• _Task prompt_
Reproduce the listing between the lines holding "The height and width of the screenshot is (496, 512)." and "pos(781,199)", inclusive, substituting "selector" for "picker" and leaving everything else unchanged.

==*==

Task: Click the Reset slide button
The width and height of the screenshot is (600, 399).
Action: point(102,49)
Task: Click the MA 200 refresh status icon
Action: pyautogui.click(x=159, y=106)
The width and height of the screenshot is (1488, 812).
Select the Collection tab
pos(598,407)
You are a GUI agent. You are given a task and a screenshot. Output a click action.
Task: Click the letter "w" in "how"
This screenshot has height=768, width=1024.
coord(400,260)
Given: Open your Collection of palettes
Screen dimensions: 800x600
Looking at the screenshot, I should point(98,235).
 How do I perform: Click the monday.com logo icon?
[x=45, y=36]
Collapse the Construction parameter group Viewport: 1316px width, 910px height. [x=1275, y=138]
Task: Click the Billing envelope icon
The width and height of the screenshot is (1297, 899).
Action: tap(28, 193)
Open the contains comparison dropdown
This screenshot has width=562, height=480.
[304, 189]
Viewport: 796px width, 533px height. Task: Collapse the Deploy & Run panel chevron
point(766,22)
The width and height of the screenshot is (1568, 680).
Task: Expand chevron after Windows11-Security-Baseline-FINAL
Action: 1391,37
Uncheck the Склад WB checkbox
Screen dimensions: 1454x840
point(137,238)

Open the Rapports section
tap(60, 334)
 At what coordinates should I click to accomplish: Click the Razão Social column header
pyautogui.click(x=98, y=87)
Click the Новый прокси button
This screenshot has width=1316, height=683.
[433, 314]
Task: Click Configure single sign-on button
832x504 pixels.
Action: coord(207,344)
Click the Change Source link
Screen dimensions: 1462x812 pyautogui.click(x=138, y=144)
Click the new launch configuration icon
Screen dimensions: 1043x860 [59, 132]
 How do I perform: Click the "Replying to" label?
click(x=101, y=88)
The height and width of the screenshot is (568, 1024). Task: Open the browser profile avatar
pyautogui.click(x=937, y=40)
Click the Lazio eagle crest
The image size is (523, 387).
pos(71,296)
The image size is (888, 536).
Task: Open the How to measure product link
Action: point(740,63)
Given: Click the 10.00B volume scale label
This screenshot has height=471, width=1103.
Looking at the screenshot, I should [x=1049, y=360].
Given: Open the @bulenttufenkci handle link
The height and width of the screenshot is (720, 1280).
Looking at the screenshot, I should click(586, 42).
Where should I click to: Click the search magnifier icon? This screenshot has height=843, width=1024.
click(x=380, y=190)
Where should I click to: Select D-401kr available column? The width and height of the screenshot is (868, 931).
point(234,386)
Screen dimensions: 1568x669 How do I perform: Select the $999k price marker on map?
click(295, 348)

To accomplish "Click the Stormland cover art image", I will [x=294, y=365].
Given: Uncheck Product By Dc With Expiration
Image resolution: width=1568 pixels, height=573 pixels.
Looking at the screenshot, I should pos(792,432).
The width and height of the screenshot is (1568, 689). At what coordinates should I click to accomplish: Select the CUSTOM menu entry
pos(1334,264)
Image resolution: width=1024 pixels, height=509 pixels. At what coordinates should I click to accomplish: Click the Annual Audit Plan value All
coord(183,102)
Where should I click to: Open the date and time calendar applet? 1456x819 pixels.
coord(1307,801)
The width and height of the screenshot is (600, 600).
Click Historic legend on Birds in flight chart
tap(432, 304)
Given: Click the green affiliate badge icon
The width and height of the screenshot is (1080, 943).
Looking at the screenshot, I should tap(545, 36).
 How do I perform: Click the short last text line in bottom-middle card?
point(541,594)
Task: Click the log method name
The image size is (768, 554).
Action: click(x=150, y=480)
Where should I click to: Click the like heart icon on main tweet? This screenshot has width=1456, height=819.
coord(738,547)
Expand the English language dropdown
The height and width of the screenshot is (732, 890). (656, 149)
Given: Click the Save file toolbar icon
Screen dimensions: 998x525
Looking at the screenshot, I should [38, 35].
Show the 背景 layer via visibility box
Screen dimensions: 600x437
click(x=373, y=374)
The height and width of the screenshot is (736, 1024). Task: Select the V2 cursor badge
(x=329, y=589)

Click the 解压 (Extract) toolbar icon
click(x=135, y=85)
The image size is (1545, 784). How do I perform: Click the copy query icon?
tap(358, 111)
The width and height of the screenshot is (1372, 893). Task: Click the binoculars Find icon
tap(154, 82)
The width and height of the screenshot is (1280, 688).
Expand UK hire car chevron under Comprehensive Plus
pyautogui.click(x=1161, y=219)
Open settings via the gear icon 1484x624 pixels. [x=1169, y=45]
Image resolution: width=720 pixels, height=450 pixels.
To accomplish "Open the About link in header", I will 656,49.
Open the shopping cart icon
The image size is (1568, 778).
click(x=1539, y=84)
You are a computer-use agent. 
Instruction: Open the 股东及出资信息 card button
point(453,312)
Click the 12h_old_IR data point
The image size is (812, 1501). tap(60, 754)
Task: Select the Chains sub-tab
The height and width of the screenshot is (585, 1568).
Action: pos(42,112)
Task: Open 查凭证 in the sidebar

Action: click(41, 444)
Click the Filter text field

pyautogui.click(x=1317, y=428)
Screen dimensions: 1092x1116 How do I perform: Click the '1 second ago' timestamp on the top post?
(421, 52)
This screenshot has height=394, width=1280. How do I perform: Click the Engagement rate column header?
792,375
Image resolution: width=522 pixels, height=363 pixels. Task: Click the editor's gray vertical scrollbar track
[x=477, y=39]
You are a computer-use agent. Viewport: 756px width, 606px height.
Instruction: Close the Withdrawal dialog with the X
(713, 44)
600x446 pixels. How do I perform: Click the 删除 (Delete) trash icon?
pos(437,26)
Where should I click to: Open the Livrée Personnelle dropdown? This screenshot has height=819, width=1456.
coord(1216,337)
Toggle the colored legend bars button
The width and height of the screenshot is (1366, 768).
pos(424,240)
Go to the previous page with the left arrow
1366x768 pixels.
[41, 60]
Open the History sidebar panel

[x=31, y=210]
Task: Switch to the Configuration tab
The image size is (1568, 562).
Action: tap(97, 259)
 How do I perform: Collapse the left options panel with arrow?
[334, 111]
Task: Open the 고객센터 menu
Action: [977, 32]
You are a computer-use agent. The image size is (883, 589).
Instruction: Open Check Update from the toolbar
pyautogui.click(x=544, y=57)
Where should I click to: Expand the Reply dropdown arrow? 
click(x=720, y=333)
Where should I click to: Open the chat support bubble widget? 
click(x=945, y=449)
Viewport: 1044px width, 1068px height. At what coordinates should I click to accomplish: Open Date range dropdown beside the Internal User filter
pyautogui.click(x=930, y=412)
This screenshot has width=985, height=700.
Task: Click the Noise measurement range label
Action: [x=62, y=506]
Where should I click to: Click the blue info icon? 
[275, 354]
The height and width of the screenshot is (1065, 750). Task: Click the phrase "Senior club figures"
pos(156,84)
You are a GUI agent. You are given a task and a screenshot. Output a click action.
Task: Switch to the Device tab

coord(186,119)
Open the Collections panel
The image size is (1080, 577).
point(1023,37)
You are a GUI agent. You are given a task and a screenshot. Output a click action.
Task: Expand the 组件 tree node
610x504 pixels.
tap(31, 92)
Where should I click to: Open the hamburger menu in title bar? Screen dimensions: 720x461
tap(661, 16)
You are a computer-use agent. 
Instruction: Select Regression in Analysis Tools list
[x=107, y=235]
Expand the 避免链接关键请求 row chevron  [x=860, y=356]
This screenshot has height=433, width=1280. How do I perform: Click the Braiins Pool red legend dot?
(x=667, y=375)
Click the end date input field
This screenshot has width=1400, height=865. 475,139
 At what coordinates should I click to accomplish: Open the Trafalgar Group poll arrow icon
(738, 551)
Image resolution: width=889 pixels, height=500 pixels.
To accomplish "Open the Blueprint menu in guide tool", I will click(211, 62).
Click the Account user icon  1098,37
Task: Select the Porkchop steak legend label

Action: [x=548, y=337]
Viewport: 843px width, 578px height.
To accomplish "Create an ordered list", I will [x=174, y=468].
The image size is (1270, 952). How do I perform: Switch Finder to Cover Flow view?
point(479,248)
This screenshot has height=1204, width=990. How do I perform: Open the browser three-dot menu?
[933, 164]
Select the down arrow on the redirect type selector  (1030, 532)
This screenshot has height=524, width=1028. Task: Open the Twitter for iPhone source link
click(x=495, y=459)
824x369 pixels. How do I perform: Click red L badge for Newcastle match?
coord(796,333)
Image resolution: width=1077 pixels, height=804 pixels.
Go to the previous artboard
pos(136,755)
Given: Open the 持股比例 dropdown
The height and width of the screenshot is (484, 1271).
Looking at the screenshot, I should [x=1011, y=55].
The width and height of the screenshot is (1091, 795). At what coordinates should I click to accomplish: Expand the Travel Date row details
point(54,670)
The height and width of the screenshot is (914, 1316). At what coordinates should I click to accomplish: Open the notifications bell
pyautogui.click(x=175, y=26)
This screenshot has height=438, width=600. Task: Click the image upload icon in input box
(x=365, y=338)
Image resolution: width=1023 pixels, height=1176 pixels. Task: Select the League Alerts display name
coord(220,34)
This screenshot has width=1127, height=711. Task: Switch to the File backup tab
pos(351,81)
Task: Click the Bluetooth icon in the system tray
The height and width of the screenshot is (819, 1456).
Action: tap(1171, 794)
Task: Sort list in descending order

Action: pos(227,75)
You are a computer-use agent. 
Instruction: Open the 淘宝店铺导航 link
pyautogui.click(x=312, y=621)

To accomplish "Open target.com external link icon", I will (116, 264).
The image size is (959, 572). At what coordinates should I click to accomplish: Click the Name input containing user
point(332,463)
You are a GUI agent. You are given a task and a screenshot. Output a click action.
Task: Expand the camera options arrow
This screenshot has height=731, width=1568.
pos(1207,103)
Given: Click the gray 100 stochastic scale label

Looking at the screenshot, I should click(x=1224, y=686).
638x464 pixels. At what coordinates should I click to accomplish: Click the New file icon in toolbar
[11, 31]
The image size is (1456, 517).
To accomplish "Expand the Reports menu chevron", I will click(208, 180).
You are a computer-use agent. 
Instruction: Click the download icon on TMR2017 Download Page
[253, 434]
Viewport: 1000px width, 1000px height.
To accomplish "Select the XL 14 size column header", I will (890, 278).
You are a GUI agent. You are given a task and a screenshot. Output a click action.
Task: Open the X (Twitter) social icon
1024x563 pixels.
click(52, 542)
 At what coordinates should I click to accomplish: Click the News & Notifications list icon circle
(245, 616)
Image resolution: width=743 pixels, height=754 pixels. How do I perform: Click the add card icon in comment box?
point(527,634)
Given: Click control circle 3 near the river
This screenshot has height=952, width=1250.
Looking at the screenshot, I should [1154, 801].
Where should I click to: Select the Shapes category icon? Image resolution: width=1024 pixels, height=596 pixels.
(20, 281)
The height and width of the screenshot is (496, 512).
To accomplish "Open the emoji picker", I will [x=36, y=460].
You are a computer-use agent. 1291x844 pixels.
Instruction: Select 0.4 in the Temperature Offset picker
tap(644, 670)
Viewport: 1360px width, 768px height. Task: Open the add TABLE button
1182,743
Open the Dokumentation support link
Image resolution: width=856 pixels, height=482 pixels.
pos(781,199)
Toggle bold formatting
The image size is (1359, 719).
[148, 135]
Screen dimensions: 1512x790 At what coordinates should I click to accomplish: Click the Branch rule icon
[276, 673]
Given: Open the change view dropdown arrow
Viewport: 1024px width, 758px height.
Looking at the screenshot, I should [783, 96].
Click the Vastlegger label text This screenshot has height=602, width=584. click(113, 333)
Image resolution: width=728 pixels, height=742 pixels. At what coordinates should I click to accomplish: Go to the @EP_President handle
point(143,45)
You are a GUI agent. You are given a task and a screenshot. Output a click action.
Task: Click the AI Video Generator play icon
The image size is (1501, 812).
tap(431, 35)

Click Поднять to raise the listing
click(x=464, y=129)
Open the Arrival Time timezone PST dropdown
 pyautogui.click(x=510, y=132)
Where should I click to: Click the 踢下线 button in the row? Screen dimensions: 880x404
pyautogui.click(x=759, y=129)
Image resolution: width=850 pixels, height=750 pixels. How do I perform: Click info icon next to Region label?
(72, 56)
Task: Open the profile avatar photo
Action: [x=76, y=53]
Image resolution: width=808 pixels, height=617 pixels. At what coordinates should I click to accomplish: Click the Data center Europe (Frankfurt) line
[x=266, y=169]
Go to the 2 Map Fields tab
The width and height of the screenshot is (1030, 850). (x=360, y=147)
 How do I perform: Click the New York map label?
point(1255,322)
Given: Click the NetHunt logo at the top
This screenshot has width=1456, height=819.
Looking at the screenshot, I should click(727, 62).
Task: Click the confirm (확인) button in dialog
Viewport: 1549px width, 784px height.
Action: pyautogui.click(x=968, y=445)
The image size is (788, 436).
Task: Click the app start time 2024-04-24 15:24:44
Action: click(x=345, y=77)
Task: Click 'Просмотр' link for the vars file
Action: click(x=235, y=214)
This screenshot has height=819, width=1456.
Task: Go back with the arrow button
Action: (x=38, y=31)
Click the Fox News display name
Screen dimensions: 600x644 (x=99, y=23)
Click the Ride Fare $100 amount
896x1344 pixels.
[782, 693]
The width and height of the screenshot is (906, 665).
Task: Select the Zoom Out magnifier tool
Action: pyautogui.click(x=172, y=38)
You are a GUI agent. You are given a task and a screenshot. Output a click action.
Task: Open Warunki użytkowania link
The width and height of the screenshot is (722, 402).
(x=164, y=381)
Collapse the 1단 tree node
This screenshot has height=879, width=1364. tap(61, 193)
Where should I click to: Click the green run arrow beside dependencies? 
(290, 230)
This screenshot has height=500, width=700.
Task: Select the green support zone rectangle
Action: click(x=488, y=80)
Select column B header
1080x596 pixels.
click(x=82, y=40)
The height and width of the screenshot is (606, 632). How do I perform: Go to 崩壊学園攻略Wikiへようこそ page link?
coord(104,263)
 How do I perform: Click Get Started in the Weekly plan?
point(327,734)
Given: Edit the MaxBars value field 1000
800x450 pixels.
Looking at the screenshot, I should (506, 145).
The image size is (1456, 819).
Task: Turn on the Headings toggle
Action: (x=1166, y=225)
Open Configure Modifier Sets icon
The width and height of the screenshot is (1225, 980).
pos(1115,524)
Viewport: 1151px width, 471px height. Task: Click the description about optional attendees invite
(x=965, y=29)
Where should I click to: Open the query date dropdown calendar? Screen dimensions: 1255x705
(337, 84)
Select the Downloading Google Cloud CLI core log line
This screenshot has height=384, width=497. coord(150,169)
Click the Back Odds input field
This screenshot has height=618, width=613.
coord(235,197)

==*==

• _Written response_
The height and width of the screenshot is (496, 512).
To accomplish "Open the emoji selector", I will [x=36, y=460].
You are a computer-use agent. 1291x844 pixels.
Instruction: Select 0.4 in the Temperature Offset selector
tap(644, 670)
Viewport: 1360px width, 768px height. Task: Open the add TABLE button
1182,743
Open the Dokumentation support link
Image resolution: width=856 pixels, height=482 pixels.
pos(781,199)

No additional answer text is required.